The idea was to start with small bells, and get progressively larger, to study the relative effects.
The bells were capped off with ceramic glass.
Water condensation is visible on the underside of the glass, during a burn. The glass eventually got black from soot.
Both flue liners got quite warm along their entire height, due to the buoyancy effect of hotter gases.
The effect on stack temperature was measurable, but was small - roughly 5 degrees F.
January 17, 2009
The flue liner bells were removed.
A firebrick shiner bell section was created by adding height to the connecting piece.
The height was extended by four courses (18") and capped off with ceramic glass.
February 20, 2010
After the results of the July 2009 Rocket-Bell experiments, a diverter was added to the bell.
13.5" high, with a bypass space at the edges.

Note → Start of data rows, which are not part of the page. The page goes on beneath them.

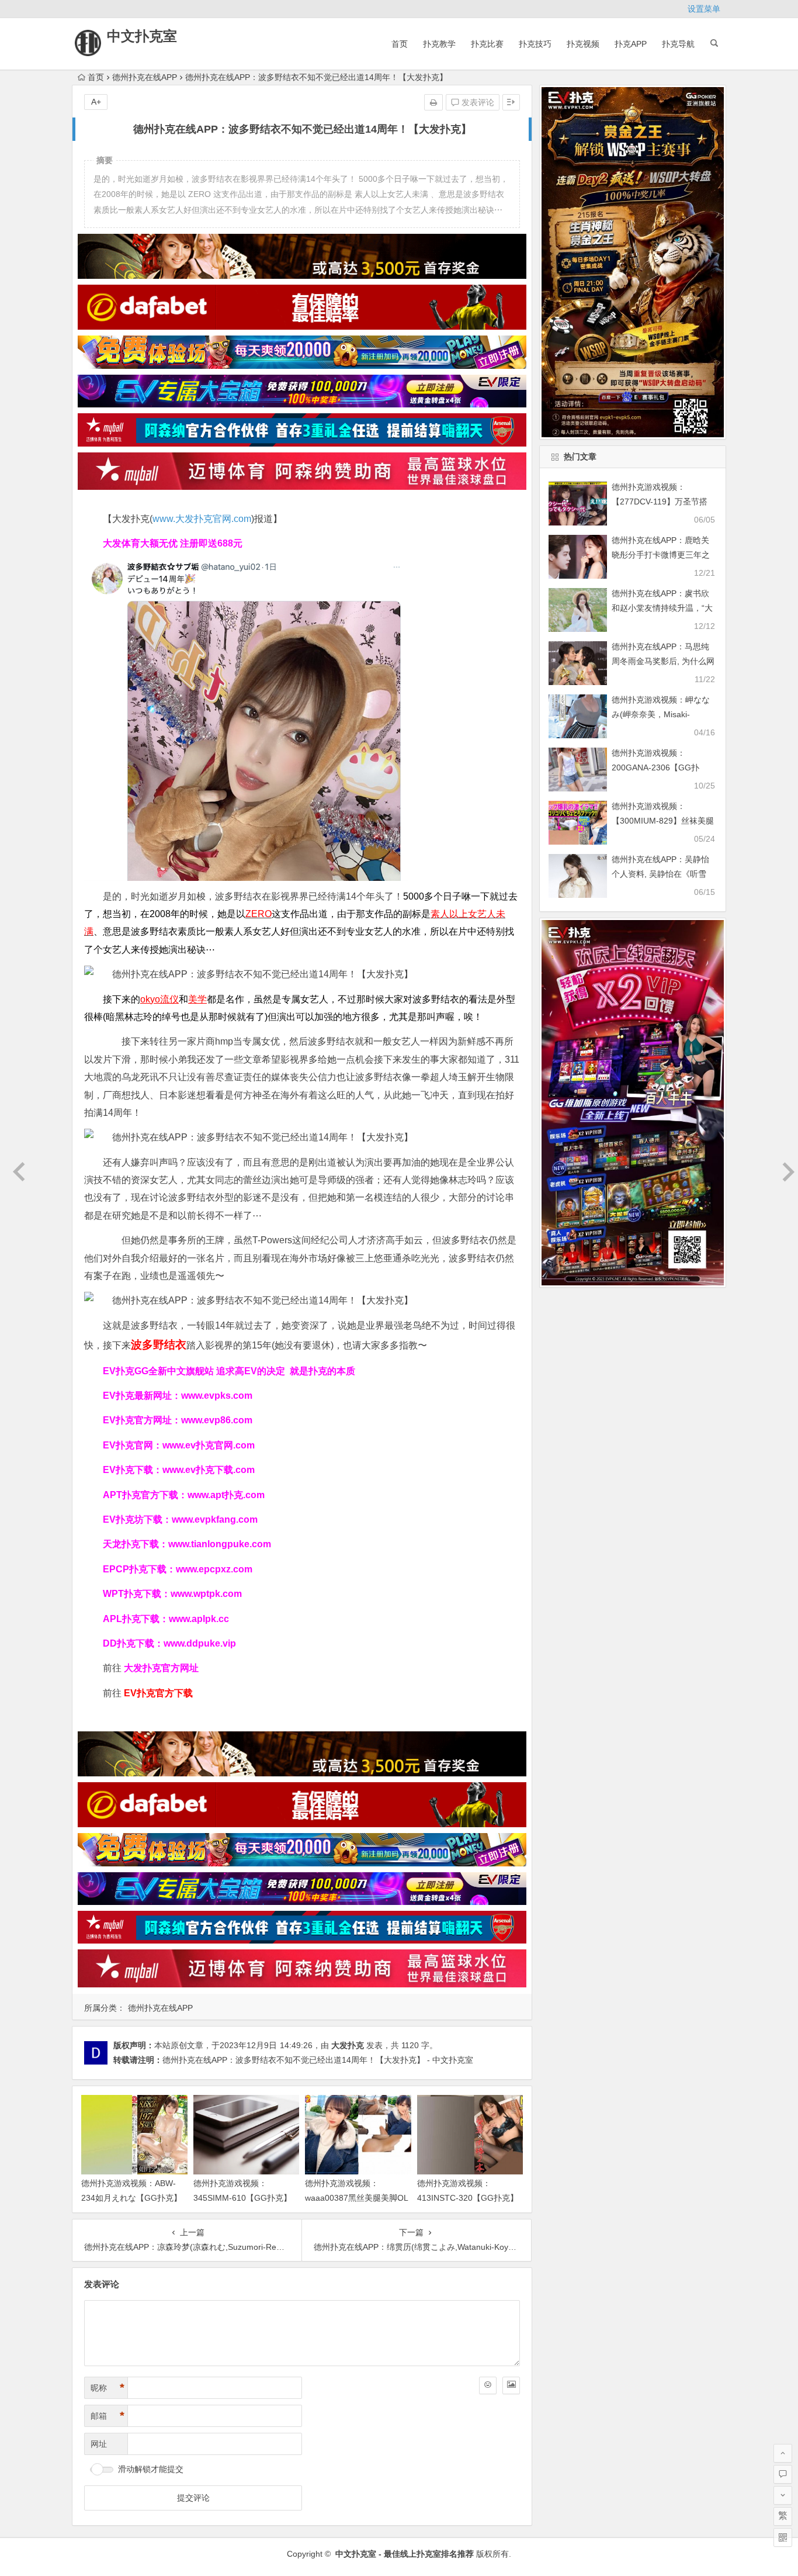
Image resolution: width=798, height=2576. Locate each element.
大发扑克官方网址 (161, 1668)
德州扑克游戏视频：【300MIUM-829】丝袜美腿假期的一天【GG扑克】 (663, 820)
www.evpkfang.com (215, 1519)
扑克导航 (678, 44)
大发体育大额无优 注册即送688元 (172, 543)
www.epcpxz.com (214, 1569)
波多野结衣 (158, 1345)
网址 (99, 2444)
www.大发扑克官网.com (201, 519)
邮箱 (107, 2415)
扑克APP (631, 44)
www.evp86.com (216, 1420)
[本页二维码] (782, 2537)
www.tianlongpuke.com (219, 1544)
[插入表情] (488, 2385)
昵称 (107, 2387)
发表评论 (476, 102)
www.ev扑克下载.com (208, 1470)
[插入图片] (511, 2385)
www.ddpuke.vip (200, 1643)
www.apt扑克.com (227, 1495)
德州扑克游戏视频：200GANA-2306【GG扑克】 (655, 767)
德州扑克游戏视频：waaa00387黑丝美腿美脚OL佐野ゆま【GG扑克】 (356, 2198)
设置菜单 (704, 8)
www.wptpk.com (206, 1594)
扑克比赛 (487, 44)
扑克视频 (583, 44)
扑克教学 (439, 44)
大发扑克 (347, 2045)
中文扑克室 (142, 36)
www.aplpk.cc (199, 1619)
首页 (399, 44)
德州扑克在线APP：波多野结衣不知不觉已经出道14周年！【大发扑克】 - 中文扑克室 (317, 2060)
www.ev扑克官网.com (208, 1445)
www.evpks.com (216, 1396)
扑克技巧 (535, 44)
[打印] (433, 102)
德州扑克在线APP (144, 77)
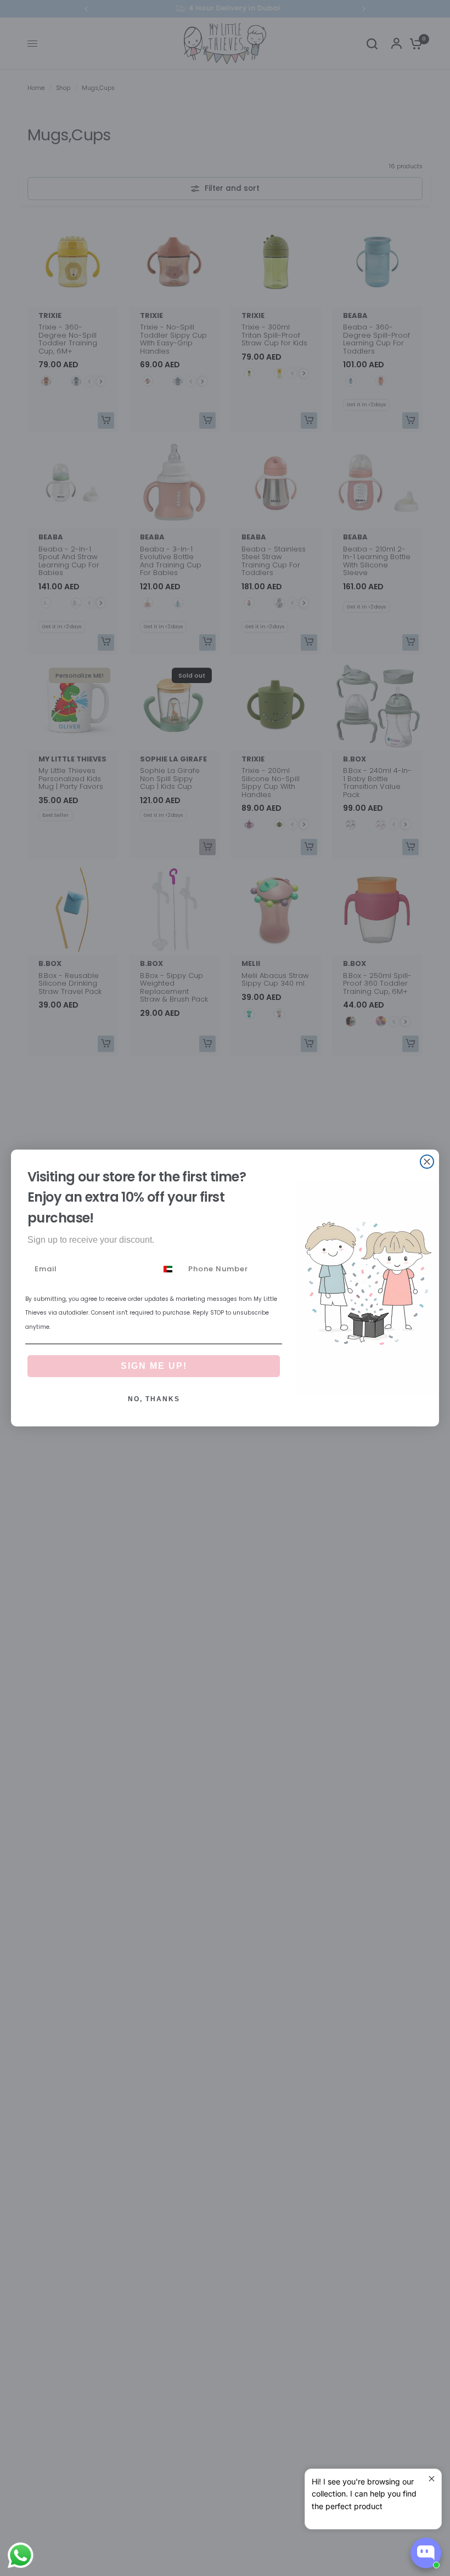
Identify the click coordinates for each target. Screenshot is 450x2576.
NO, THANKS (154, 1399)
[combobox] (170, 1269)
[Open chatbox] (425, 2553)
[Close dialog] (427, 1161)
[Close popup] (431, 2478)
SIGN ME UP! (154, 1366)
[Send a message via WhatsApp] (20, 2555)
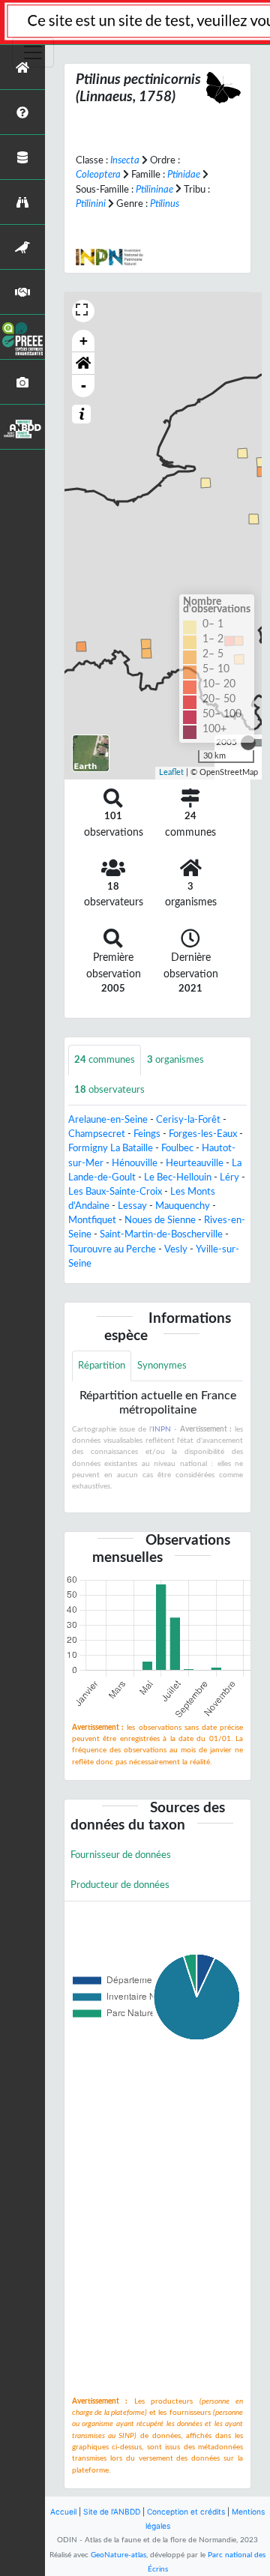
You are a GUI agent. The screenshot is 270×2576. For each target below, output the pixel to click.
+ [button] (84, 341)
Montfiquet (92, 1220)
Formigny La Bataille (110, 1148)
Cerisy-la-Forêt (188, 1119)
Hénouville (135, 1163)
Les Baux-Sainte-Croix (115, 1191)
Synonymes (162, 1365)
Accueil (63, 2511)
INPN (161, 1429)
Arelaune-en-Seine (108, 1119)
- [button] (84, 385)
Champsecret (96, 1133)
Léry (229, 1177)
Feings (147, 1133)
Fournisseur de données (120, 1854)
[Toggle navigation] (33, 52)
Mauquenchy (182, 1205)
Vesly (176, 1249)
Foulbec (177, 1148)
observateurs (109, 1089)
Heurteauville (195, 1163)
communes (104, 1059)
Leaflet (171, 772)
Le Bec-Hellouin (178, 1177)
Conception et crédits (186, 2511)
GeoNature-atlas (118, 2555)
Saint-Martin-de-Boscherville (161, 1234)
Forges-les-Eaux (203, 1133)
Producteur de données (120, 1884)
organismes (175, 1059)
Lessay (132, 1205)
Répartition (101, 1365)
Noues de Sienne (160, 1220)
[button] (83, 363)
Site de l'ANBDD (111, 2511)
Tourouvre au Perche (112, 1249)
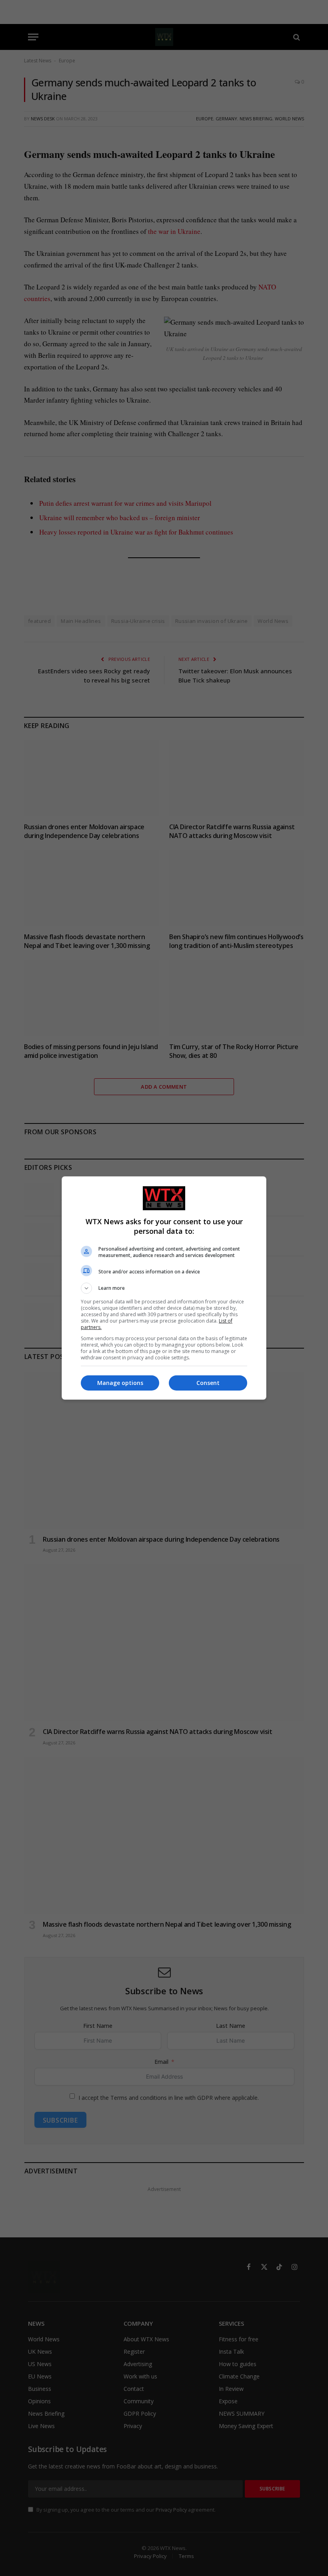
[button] (164, 1288)
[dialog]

Four tests were run with the bell in this configuration. HK-L17, HK-L18, HK-L19, HK-L20
March 3, 2010.
With the diverter in place, 5 courses (22.5") in height were added to the bell.
The numbered X's are surface temperature measuring locations. #4 is centered on the right face, close to the top edge.
March 5, 2010.
Graph shows the surface temperatures on the bell (F). Bottom scale is time (minutes).
See previous photo for locations.
Note that #2 is cooler than #1 and #3
Summary of 7 tests.
The first test was with no diverter.
The last 2 runs are with the height extension.
The extension seems to add about 1.5% efficiency due to 10 - 15 degrees (F) lower average stack temperature.
The last run had a lower burn rate, due to a cooler firebox, damp wood, smaller load, resulting in higher oxygen, which dropped efficiency.
So, the extension seems more beneficial for a large load than a small load.